[Doel]:
Neem de volgende regels ongewijzigd over, beginnend bij de regel met "This screenshot has width=328, height=221." en doorlopend tot en met de regel met "Looking at the screenshot, I should 42,234.".

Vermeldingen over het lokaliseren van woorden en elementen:

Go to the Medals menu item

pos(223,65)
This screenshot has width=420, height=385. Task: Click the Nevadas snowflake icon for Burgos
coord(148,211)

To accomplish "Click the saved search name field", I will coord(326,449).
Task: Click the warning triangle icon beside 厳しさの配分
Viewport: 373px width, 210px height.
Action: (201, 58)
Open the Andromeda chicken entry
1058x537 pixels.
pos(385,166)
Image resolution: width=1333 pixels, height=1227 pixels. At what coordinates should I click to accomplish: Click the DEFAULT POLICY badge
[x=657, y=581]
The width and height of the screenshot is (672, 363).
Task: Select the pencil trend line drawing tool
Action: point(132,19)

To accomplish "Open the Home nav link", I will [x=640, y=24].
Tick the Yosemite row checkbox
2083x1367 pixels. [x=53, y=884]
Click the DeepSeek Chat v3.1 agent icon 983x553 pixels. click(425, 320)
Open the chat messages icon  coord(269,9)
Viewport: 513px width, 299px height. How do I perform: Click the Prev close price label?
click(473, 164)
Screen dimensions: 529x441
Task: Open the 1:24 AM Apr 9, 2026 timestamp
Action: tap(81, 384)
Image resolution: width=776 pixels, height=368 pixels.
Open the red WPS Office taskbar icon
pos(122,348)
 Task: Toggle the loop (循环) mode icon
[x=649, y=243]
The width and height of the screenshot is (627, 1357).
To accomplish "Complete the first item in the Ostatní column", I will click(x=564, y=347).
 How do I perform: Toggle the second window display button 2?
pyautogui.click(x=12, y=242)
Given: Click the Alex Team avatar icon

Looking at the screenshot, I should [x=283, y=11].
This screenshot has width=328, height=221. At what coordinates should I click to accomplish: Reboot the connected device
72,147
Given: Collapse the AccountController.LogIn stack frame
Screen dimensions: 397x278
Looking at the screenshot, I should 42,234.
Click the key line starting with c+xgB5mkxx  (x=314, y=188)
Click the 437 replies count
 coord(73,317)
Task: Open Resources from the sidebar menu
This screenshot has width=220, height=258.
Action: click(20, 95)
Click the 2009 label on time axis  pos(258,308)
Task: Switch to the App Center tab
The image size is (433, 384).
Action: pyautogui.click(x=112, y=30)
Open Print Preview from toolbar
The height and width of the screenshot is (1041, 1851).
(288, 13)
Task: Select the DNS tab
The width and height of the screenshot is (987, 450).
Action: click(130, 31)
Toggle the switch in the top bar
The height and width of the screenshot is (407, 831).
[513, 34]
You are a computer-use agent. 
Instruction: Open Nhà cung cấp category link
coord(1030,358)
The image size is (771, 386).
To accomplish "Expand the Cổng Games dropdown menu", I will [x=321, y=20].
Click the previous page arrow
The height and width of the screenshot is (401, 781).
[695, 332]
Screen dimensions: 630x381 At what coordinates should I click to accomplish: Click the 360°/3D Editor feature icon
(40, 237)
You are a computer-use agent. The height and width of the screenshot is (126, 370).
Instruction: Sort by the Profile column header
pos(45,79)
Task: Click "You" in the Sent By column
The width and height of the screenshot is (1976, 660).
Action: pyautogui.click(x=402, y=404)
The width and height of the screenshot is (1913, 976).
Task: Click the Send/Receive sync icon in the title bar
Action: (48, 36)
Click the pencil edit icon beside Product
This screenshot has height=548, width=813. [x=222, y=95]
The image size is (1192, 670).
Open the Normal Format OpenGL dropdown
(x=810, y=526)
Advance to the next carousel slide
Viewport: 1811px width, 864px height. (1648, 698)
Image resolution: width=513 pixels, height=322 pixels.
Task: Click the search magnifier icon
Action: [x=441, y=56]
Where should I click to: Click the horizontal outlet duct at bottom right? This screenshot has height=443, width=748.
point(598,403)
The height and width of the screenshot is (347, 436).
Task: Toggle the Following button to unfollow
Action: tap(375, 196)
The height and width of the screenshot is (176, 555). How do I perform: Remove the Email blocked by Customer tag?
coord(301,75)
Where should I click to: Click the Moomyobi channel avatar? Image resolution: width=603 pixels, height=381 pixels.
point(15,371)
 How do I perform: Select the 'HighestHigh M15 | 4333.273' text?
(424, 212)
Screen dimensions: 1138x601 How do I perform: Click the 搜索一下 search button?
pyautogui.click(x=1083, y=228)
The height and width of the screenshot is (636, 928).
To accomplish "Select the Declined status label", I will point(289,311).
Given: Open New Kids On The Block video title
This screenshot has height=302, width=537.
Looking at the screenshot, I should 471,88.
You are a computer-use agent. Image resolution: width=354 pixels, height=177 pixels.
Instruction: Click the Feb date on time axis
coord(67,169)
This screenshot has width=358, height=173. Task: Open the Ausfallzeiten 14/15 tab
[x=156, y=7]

[Volledig antwoord]:
This screenshot has width=328, height=221. At what coordinates should I click to accomplish: Reboot the connected device
72,147
Given: Collapse the AccountController.LogIn stack frame
Screen dimensions: 397x278
Looking at the screenshot, I should 42,234.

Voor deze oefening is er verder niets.